On January 22, 2003, White Electronic Designs Corporation, an Indiana corporation (“White”) completed its acquisition of Interface Data Systems, Inc., an Arizona corporation (“IDS”), by means of a merger of IDS Reorganization Corp., an Arizona corporation and wholly-owned subsidiary of White, with and into IDS pursuant to an Agreement and Plan of Reorganization dated as of January 22, 2003 (the “Merger Agreement”). The merger was effected by the filing of Articles of Merger and a Plan of Merger with the Arizona Corporation Commission on January 22, 2003.

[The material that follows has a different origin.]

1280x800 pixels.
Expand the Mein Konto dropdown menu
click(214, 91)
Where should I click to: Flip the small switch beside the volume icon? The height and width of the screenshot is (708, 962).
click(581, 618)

IDS designs and manufactures membrane keypads, silver flexible circuits, graphic overlays, sensors, electroluminescent lamps (EL), control panels, keypad/controller assemblies, and handheld and desktop electronic devices for original equipment manufacturers. Included within the assets acquired from IDS is a plant and equipment, located in Phoenix, Arizona, as well as a plant and equipment, located in Columbus, Ohio. White intends to continue to utilize the assets of IDS in the same manner that they were utilized prior to the merger.
In consideration for the merger, White paid $9 million in cash, 577,595 shares of White common stock, and assumed options and warrants exercisable for 639,097 shares of White common stock. The former shareholders of IDS were also granted registration rights pursuant to an Indemnification and Release Agreement dated as of January 22, 2003 between White and all of the outstanding shareholders of IDS. White used available cash on hand to pay for the cash portion of the merger consideration. The issuance of White common stock was made without general solicitation or advertising pursuant to Section 4(2) of the Securities Act of 1933.
The terms of the merger are more fully described in the Merger Agreement and the Indemnification and Release Agreement, which are filed as Exhibits 2.1 and 4.1, respectively. The Merger Agreement and Indemnification and Release Agreement are incorporated by reference into this Item 2 and the foregoing description is qualified in its entirety by reference to such Exhibits.
A copy of the press release announcing the merger, dated January 23, 2003, is attached hereto as Exhibit 99.1.
ITEM 7. FINANCIAL STATEMENTS, PRO FORMA FINANCIAL INFORMATION AND EXHIBITS.
(a) Financial Statements of Business Acquired. White will file the financial statements required by Item 7(a) of Form 8-K as soon as practicable, but not later than March 24, 2003.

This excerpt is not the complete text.